Politische Theorie im Angesicht der Realität: Besinnungslos glücklich

Realitätsblindheit: Das Schweigen der politischen Theorie im Angesicht der weltweiten Konfliktlage und ihr Rückbezug auf John Rawls beschäftigt die Autoren der Zeitschrift "Mittelweg 36".

Von Gregor Dotzauer

Die Geschichte der Politischen Philosophie lässt sich, wenn man Otfried Höffe, dem führenden deutschen Kopf der Zunft, vertraut, durch genau zwei Namen abstecken. An ihrem Anfang steht der Grieche Platon, an ihrem (vorläufigen) Ende der Amerikaner John Rawls. In der Tat gibt es in der westlichen Welt nach wie vor kein einflussreicheres Werk als dessen 1971 erschienene „Theorie der Gerechtigkeit“. Gegen die Dominanz der utilitaristischen Ethik in der englischsprachigen Welt arbeitet er darin Prinzipien heraus, die zu den Selbstverständlichkeiten moderner Demokratien gehören. Erstens Grundfreiheiten, zu denen der Anspruch auf die Unversehrtheit des Lebens, Meinungs- und Religionsfreiheit gehört; zweitens Verteilungsgerechtigkeit, die den Zugang zu Gütern ebenso umfasst wie zu Ämtern und Positionen. Damit wurde Rawls auch zum Hausphilosophen der deutschen Sozialdemokratie.

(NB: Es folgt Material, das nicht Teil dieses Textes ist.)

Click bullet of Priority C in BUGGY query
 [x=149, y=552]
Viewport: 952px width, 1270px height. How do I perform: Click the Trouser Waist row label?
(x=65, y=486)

1999, drei Jahre vor Rawls’ Tod, dehnte er sein Gerechtigkeitsideal in „Das Recht der Völker“ auf die staatenübergreifende Ebene aus. Seitdem prägt sein Denken auch den Blick auf internationale Konflikte – soweit diese sich mit ihm noch erfassen lassen. Zwischen der Ukraine und Syrien steht die halbe Welt in Flammen: Was taugt das Begriffsgebäude eines Mannes, der sich, geprägt von Immanuel Kant, „Zum ewigen Frieden“ hingezogen fühlte und auf öffentlichem Vernunftgebrauch beharrte? Das ratlose Schweigen der politischen Theorie im Angesicht überwunden geglaubter Gewaltexzesse ist für die Autoren des aktuellen „Mittelweg 36“, der Zeitschrift des Hamburger Instituts für Sozialforschung (Heft 2, 9,50 €, mittelweg36.de), der eindeutige „Effekt eines politischen Liberalismus, der Politische Theorie primär als Moralphilosophie oder Gerechtigkeitstheorie betreibt und so den Eigensinn von Politik nicht mehr in den Blick bekommt“.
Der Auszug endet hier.